Più precisamente, si è visto che, di tutti gli operatori sanitari che hanno risposto al questionario, l'89,1% - addirittura il 93,6% dei medici - concorda sul fatto che, in caso di una condizione neonatale grave (ma non letale), la somministrazione di farmaci con l'intenzione esplicita di porre fine alla vita neonatale qualcosa sia accettabile. Coerentemente, circa la stessa quota di personale attivo in ambito neonatale (87,9%) concorda sul fatto che la legge belga dovrebbe essere modificata per rendere possibile l’anzidetto processo eutanasico. Con tanti saluti ad Ippocrate, verrebbe ironicamente da commentare.
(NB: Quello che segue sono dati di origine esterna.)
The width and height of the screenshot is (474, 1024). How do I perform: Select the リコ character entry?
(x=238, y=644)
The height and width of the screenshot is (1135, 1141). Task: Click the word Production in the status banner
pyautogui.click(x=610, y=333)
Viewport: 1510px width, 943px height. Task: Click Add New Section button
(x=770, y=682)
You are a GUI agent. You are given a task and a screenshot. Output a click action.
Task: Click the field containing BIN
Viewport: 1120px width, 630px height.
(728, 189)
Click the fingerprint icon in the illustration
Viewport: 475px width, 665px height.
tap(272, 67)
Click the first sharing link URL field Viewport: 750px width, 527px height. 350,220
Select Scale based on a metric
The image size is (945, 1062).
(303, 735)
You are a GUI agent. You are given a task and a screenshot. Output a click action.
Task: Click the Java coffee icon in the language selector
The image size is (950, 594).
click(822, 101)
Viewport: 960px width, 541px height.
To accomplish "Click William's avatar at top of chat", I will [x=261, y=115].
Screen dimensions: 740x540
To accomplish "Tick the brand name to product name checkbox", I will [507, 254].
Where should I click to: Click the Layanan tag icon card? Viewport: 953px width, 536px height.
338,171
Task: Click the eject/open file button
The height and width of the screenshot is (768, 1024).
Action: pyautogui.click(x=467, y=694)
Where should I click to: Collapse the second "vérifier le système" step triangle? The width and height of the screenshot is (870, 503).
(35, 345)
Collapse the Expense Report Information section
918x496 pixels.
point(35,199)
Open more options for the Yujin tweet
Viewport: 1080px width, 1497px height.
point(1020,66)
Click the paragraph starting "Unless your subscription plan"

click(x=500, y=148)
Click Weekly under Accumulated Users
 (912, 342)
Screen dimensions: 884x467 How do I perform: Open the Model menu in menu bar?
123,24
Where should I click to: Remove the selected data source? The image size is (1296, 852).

Battute a parte, delle due l’una: o il campione interpellato in questo studio è particolarmente incline alla «dolce morte» oppure in Belgio l’eutanasia è ormai pienamente accettata. A deporre in favore della seconda ipotesi, almeno due riscontri. Il primo è il boom belga della «dolce morte»: i casi complessivi registrati sono infatti lievitati dai 235 del 2003 ai 2.357 del 2018, con un aumento del 903% in 15 anni. Il secondo elemento che può spiegare il riscontrato atteggiamento pro eutanasico verso i minori consiste nel fatto che questa forma estrema di «dolce morte», di fatto, è già realtà dal momento che già nel 2017, in Belgio, ne erano stati segnalati tre casi: quelli - secondo quanto ricostruito da Charles Lane sul Washington Post - di un diciassettenne con distrofia muscolare, di un undicenne con fibrosi cistica e di un bambino di nove anni con un tumore al cervello.

Il consenso plebiscitario verso l’eutanasia neonatale osservato nel nuovo studio uscito su Acta Obstetricia Et Gynecologica Scandinavica, insomma, non è causale, ma poggia su purtroppo solide premesse culturali. Che evidenziano come, una volta accettato il principio secondo cui alcune vite non sono più degne di essere vissute, l’età anagrafica di queste vite – che si tratti cioè dell’anziano o del neonato – diviene cosa  molto relativa. Ciò che prevale, infatti, è il principio, in questo caso un principio di morte, a cui tutto il resto viene tragicamente e implacabilmente a subordinarsi.

Ora, basterà la notizia del baratro morale verso cui sta sprofondando il Belgio rispetto all’eutanasia neonatale a scuotere le coscienze negli altri Paesi, Italia in primis? Non è purtroppo dato saperlo. Però l’auspicio è lecito, anzi doveroso dal momento che, dinnanzi ad esempi e dati come quelli poc’anzi ricordati, nessuno domani potrà più dirsi meravigliato degli esiti sociali catastrofici cui può condurre la «dolce morte» dato che siamo tutti, già oggi, nelle condizioni di sapere quello ci attende se decideremo di non spenderci per una inversione di rotta.